• **Provided passage**:
BEGIN

By Boris Sattarov
The Computational Science Lab, a research group at Universitat Pompeu Fabra, lead by Gianni De Fabritiis (Acellera’s CEO) recently participated in the 2019 D3R SAMPL6 challenge, comprised of predicting octanol / water partition coefficients (logP) of chemical compounds. logP measures the difference in solubility of a compound in two different unmixable phases. If these two phases are water and a highly hydrophobic solvent (octanol in this case), logP will tell us how hydrophobic or hydrophilic that compound is, which is one of the several properties that can determine the viability of a drug candidate. Hence, predicting accurately this property will help medicinal chemists to take better decisions.
Our group has extensive experience in applying machine learning (ML) algorithms to natural sciences problems. We therefore decided to use ML to solve the problem of logP prediction and to do that we needed some training data, i.e. molecules with experimentally measured annotated logP values. For this purpose, we used EPI Kow dataset (from EPA’s OPERA toolkit), from which we extracted chemical structures with experimentally measured logP as label. This training set was pre-processed in generally accepted QSAR-ready matter (desalting, metals disconnected, NO2 groups standardized etc). Furthermore, we filtered out compounds that are dissimilar to the 11 target ones (Tanimoto index on ECFP4 fingerprints lower than 0.05) from the training set. This allowed us to easily get rid compounds that are too far away from the target ones in the chemical space and might disrupt the training. In this way, preprocessing pipeline resulted in ~12746 compounds in the training set.

END

• **Assignment 1**:
According to the logP prediction passage, why did the group remove certain compounds from the training set? Answer in one to three sentences.
• **Assignment 2**:
Carry on the logP prediction passage from its final sentence.

• **Data listing**:

BEGIN

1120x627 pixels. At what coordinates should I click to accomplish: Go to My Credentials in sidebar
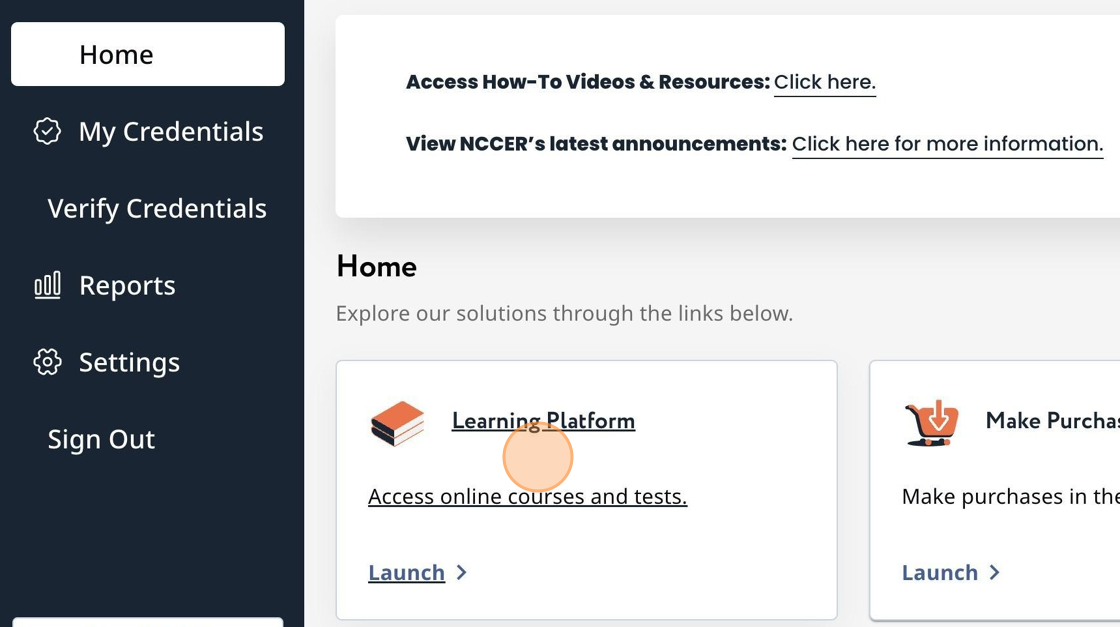(171, 131)

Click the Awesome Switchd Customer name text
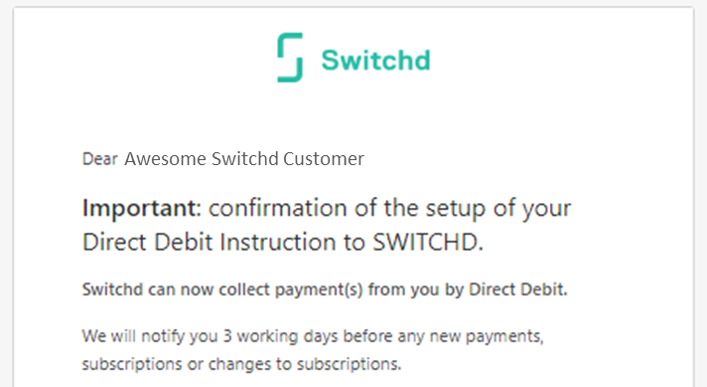coord(244,159)
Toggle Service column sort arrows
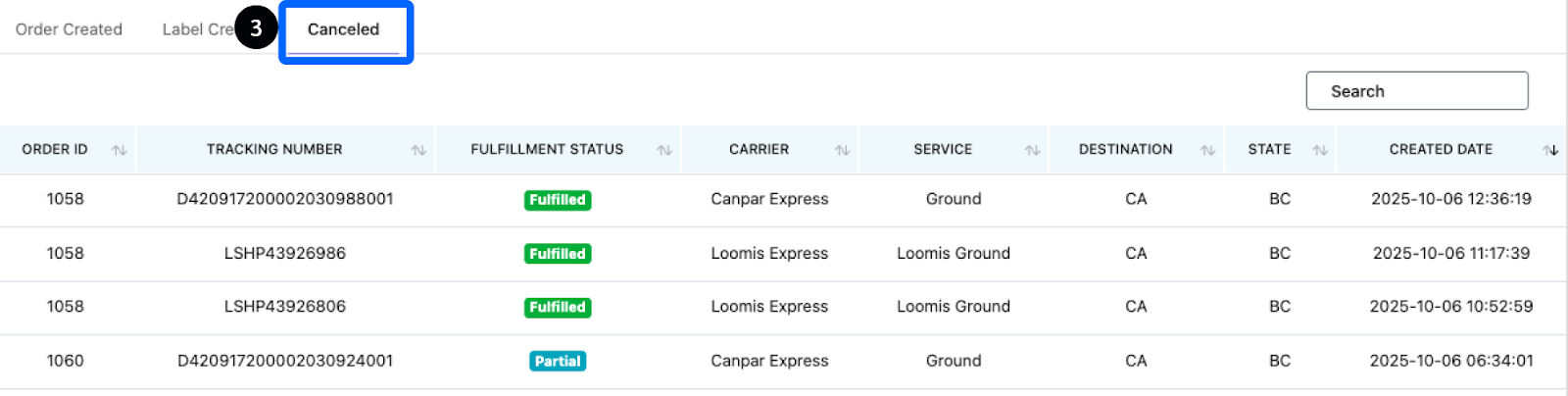Viewport: 1568px width, 396px height. coord(1032,150)
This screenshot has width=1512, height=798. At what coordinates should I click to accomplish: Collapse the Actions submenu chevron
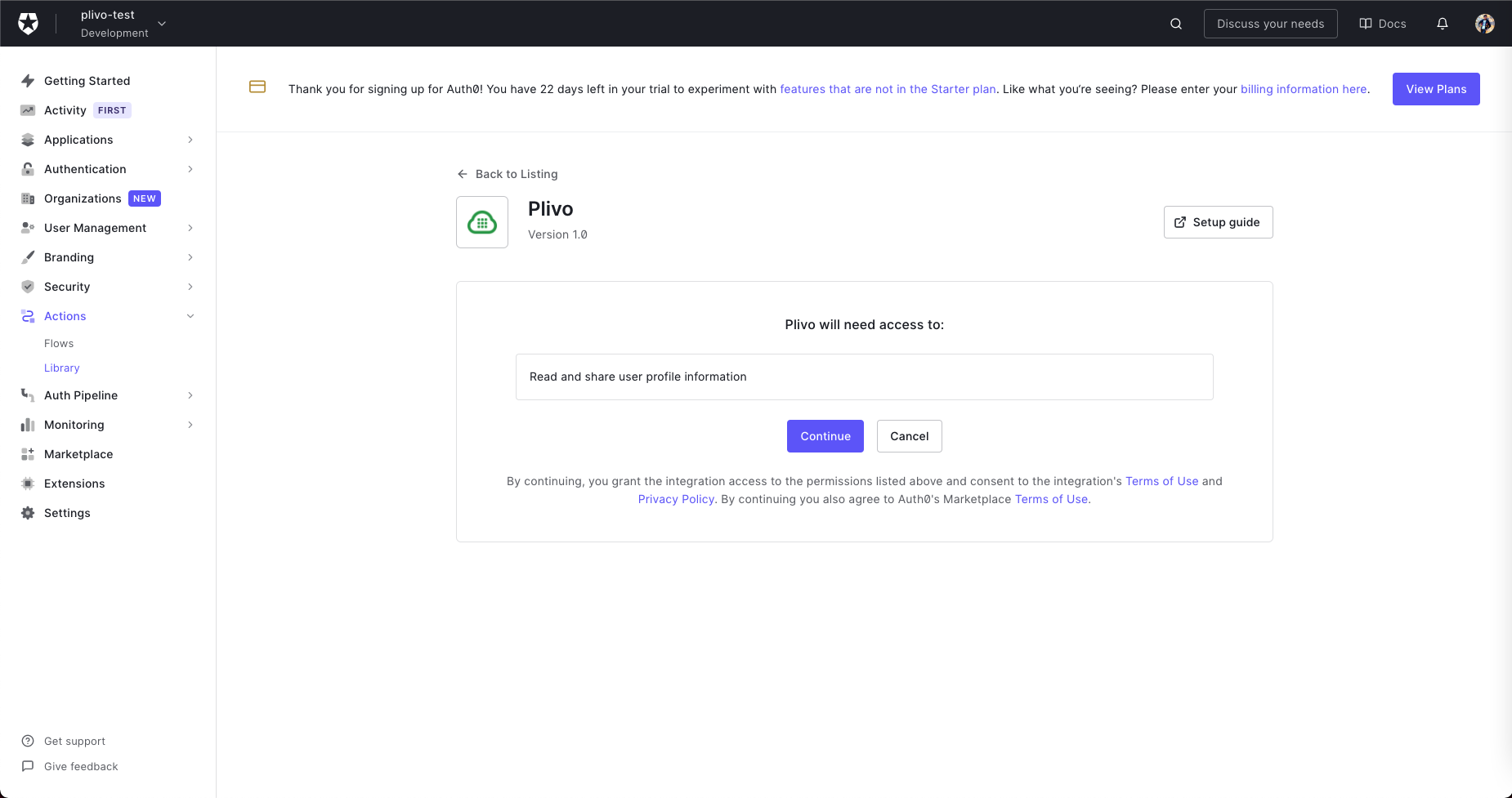click(190, 316)
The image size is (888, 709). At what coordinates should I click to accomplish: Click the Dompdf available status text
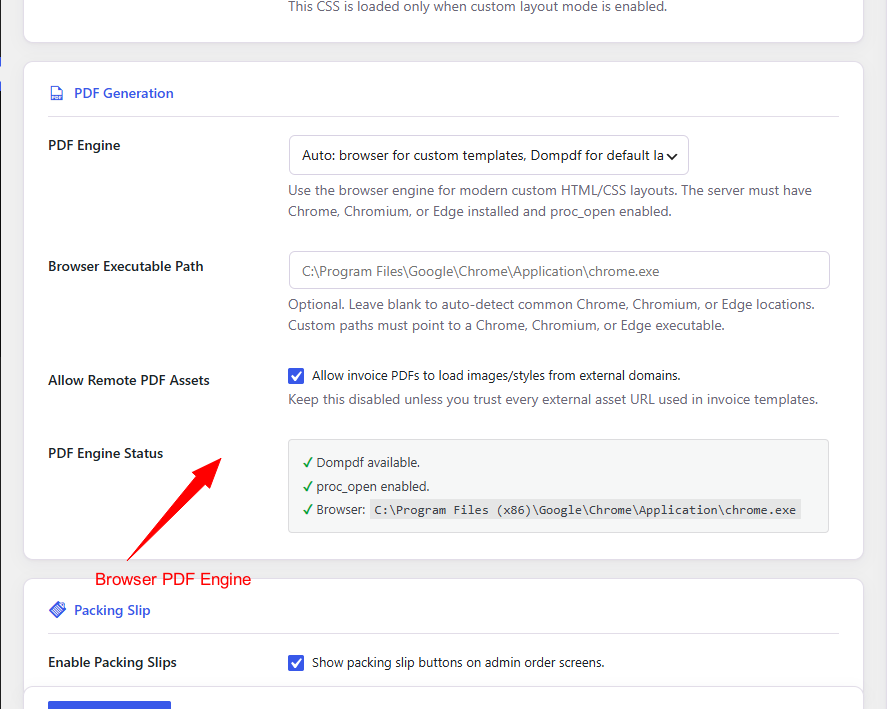click(x=368, y=463)
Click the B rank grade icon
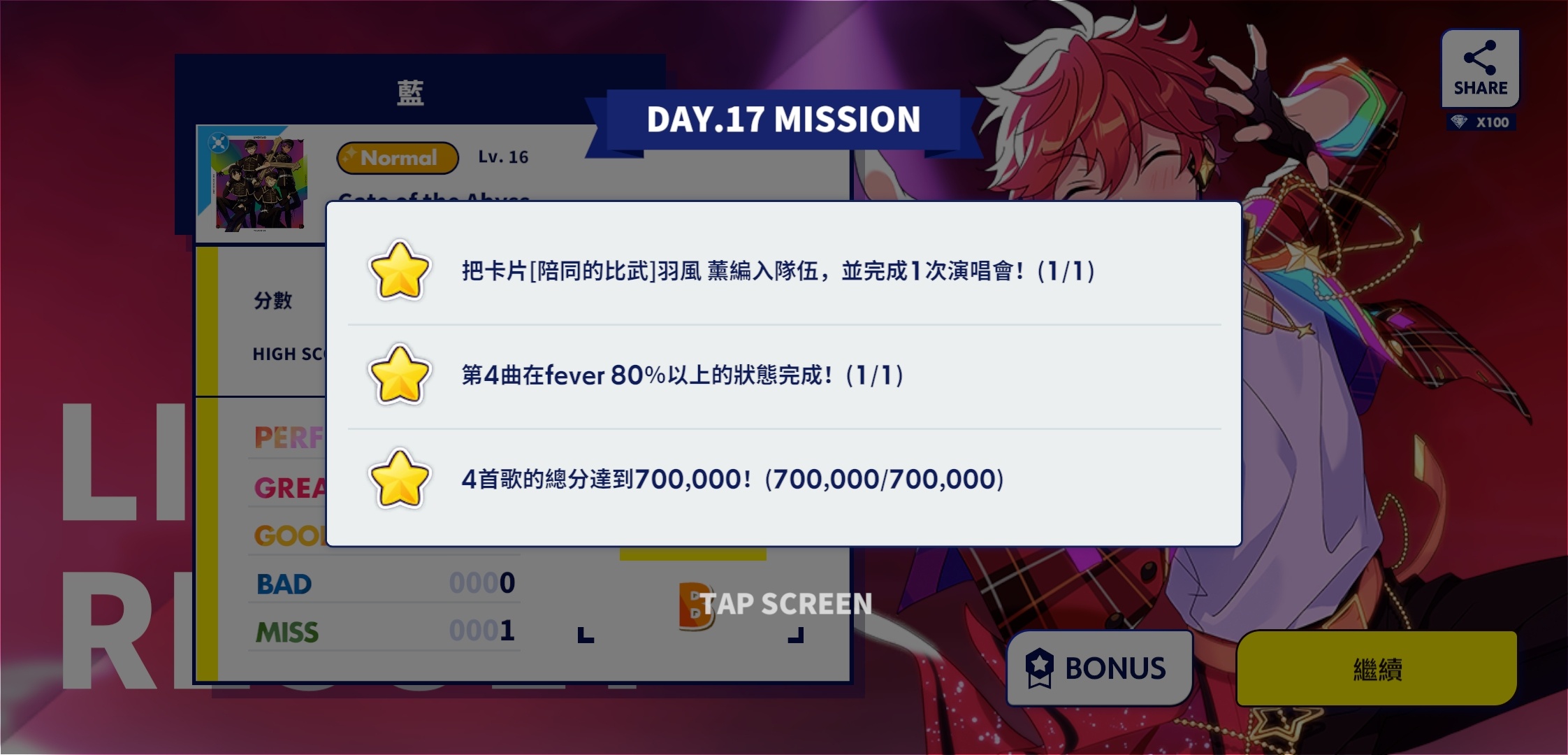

END

• **Reply 1**:
The group removed compounds whose Tanimoto index on ECFP4 fingerprints relative to the 11 target compounds was lower than 0.05. Such compounds lie too far from the targets in chemical space and might disrupt the training.

• **Reply 2**:
In the final data preparation step, we featurized molecules in the training set. This means we’ve transformed the initial molecular structures in SMILES format into a suitable feature space which can be used as an input to the machine learning algorithm of choice. There are multiple possibilities to do this, namely: smiles-based seq2seq fingerprints, graph-based representations, 3D voxelization, 2D pictures of the compounds, etc. We’ve decided to use a combination of several types of fingerprints(ECFP4 + Avalon1024 + MACCS keys), and 199 available descriptors in RDKit(MolWt, Chi’s, Kappa, BalabanJ etc.)
Finally, we trained the ML model. In this case, we used XGBoost library implementation of extreme gradient boosting trees-based method. 10-fold cross validation was used to evaluate the performance of the model in logP prediction (Q^2, RMSE, MAE).
Our best submission (code: gmoq5) of 11 compounds logP prediction ranked 2nd out of 90 others in mean RMSE (0.39) and achieved mean 0.74 R^2 determination coefficient calculated by bootstrapping with 10000 samples. We want to highlight that this challenge results are of high stochasticity due to the low amount of compounds that are predicted (in this case only 11). This leads to the overlap of the 95% confidence intervals of approximately top 20 submissions in mean RMSE. All results are available here.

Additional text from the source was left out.